PROBLEM STATEMENT:
Leave every picture out, and write out the remaining entries exactly.

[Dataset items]
==*==
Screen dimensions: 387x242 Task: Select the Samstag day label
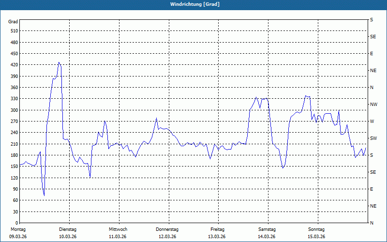point(267,229)
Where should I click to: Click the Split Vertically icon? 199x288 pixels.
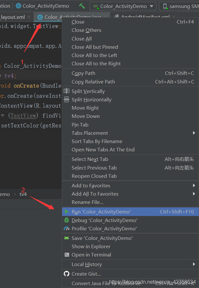click(x=67, y=91)
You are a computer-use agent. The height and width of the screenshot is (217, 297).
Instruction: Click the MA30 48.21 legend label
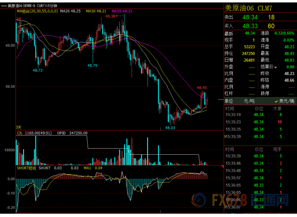[96, 10]
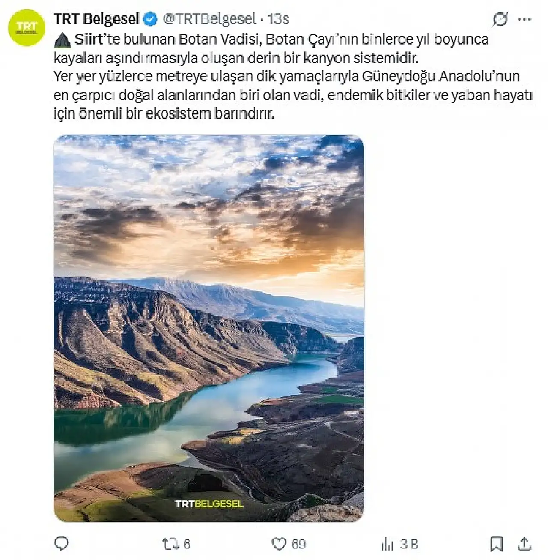Open the 13s timestamp link

pyautogui.click(x=278, y=19)
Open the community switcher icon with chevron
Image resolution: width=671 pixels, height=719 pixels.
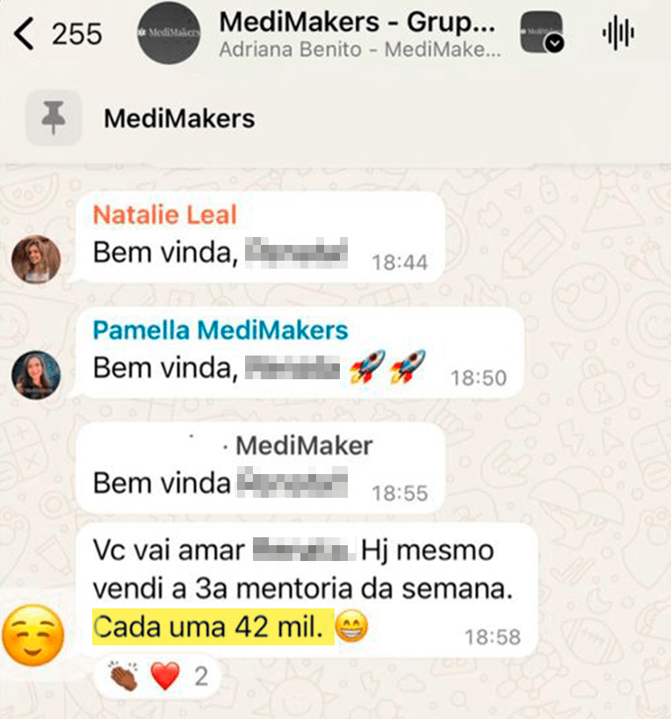click(542, 32)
==*==
EXERCISE SOLUTION:
Screen dimensions: 387x242 Task: Select the Samstag day label
point(267,229)
Where should I click to: Click the Split Vertically icon? 199x288 pixels.
click(x=67, y=91)
You are a computer-use agent. The height and width of the screenshot is (217, 297).
Instruction: Click the MA30 48.21 legend label
[96, 10]
Open the 13s timestamp link

pyautogui.click(x=278, y=19)
Open the community switcher icon with chevron
Image resolution: width=671 pixels, height=719 pixels.
click(542, 32)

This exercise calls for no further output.